Data extract —

<<<<

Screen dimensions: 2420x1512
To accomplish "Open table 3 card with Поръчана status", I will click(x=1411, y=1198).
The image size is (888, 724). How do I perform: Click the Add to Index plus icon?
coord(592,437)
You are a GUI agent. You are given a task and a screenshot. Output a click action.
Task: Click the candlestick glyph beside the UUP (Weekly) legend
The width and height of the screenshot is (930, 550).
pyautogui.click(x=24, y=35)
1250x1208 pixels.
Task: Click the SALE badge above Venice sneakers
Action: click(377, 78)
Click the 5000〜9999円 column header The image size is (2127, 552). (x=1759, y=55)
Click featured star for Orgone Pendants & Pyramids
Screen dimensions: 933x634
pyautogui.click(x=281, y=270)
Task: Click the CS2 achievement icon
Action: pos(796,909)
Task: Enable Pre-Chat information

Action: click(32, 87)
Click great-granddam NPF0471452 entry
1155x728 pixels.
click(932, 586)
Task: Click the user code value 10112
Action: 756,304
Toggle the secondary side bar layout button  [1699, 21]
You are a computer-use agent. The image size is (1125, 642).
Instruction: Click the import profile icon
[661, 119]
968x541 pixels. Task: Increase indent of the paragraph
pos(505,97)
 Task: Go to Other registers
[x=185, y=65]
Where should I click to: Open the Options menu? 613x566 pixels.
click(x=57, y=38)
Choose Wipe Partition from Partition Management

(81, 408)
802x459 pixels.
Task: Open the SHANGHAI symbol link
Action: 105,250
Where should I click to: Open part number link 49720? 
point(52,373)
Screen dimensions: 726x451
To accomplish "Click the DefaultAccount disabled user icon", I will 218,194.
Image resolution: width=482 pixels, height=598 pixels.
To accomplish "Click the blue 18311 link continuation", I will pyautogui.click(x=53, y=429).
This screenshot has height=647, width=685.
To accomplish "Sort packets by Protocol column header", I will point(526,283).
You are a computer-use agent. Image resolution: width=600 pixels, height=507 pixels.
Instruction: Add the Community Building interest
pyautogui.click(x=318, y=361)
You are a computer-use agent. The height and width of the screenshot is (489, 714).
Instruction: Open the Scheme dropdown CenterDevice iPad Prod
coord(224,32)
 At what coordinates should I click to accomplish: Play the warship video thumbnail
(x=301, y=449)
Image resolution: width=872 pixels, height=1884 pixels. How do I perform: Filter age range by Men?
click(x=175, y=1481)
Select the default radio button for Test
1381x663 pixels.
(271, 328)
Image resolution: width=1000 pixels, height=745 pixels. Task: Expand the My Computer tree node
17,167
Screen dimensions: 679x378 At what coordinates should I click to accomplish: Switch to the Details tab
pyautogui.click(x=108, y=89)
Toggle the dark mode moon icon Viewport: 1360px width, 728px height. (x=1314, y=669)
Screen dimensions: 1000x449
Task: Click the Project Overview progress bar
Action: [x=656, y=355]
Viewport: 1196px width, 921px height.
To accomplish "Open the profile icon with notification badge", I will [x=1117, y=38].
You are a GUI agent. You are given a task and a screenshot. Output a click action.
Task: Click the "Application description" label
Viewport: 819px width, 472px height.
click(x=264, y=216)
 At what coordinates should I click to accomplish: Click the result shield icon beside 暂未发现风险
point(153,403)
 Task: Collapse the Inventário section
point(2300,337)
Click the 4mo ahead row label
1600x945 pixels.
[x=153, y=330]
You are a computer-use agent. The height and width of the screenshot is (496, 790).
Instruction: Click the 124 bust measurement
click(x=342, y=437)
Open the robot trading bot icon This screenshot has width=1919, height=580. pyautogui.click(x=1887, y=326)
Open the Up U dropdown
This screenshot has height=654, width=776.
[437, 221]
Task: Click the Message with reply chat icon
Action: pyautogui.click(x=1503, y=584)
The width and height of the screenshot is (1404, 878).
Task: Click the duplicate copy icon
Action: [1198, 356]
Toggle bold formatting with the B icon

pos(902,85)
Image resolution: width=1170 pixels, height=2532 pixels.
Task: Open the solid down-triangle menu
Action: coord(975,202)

>>>>

Each record needs to be duplicated exactly.

Finished exercise —
Screen dimensions: 2420x1512
To accomplish "Open table 3 card with Поръчана status", I will click(x=1411, y=1198).
The image size is (888, 724). How do I perform: Click the Add to Index plus icon?
coord(592,437)
You are a GUI agent. You are given a task and a screenshot. Output a click action.
Task: Click the candlestick glyph beside the UUP (Weekly) legend
The width and height of the screenshot is (930, 550).
pyautogui.click(x=24, y=35)
1250x1208 pixels.
Task: Click the SALE badge above Venice sneakers
Action: click(377, 78)
Click the 5000〜9999円 column header The image size is (2127, 552). (x=1759, y=55)
Click featured star for Orgone Pendants & Pyramids
Screen dimensions: 933x634
pyautogui.click(x=281, y=270)
Task: Click the CS2 achievement icon
Action: pos(796,909)
Task: Enable Pre-Chat information

Action: click(32, 87)
Click great-granddam NPF0471452 entry
1155x728 pixels.
click(932, 586)
Task: Click the user code value 10112
Action: 756,304
Toggle the secondary side bar layout button  [1699, 21]
You are a computer-use agent. The image size is (1125, 642).
Instruction: Click the import profile icon
[661, 119]
968x541 pixels. Task: Increase indent of the paragraph
pos(505,97)
 Task: Go to Other registers
[x=185, y=65]
Where should I click to: Open the Options menu? 613x566 pixels.
click(x=57, y=38)
Choose Wipe Partition from Partition Management

(81, 408)
802x459 pixels.
Task: Open the SHANGHAI symbol link
Action: 105,250
Where should I click to: Open part number link 49720? 
point(52,373)
Screen dimensions: 726x451
To accomplish "Click the DefaultAccount disabled user icon", I will 218,194.
Image resolution: width=482 pixels, height=598 pixels.
To accomplish "Click the blue 18311 link continuation", I will pyautogui.click(x=53, y=429).
This screenshot has height=647, width=685.
To accomplish "Sort packets by Protocol column header", I will point(526,283).
You are a computer-use agent. Image resolution: width=600 pixels, height=507 pixels.
Instruction: Add the Community Building interest
pyautogui.click(x=318, y=361)
You are a computer-use agent. The height and width of the screenshot is (489, 714).
Instruction: Open the Scheme dropdown CenterDevice iPad Prod
coord(224,32)
 At what coordinates should I click to accomplish: Play the warship video thumbnail
(x=301, y=449)
Image resolution: width=872 pixels, height=1884 pixels. How do I perform: Filter age range by Men?
click(x=175, y=1481)
Select the default radio button for Test
1381x663 pixels.
(271, 328)
Image resolution: width=1000 pixels, height=745 pixels. Task: Expand the My Computer tree node
17,167
Screen dimensions: 679x378 At what coordinates should I click to accomplish: Switch to the Details tab
pyautogui.click(x=108, y=89)
Toggle the dark mode moon icon Viewport: 1360px width, 728px height. (x=1314, y=669)
Screen dimensions: 1000x449
Task: Click the Project Overview progress bar
Action: [x=656, y=355]
Viewport: 1196px width, 921px height.
To accomplish "Open the profile icon with notification badge", I will [x=1117, y=38].
You are a GUI agent. You are given a task and a screenshot. Output a click action.
Task: Click the "Application description" label
Viewport: 819px width, 472px height.
click(x=264, y=216)
 At what coordinates should I click to accomplish: Click the result shield icon beside 暂未发现风险
point(153,403)
 Task: Collapse the Inventário section
point(2300,337)
Click the 4mo ahead row label
1600x945 pixels.
[x=153, y=330]
You are a computer-use agent. The height and width of the screenshot is (496, 790).
Instruction: Click the 124 bust measurement
click(x=342, y=437)
Open the robot trading bot icon This screenshot has width=1919, height=580. pyautogui.click(x=1887, y=326)
Open the Up U dropdown
This screenshot has height=654, width=776.
[437, 221]
Task: Click the Message with reply chat icon
Action: pyautogui.click(x=1503, y=584)
The width and height of the screenshot is (1404, 878).
Task: Click the duplicate copy icon
Action: [1198, 356]
Toggle bold formatting with the B icon

pos(902,85)
Image resolution: width=1170 pixels, height=2532 pixels.
Task: Open the solid down-triangle menu
Action: coord(975,202)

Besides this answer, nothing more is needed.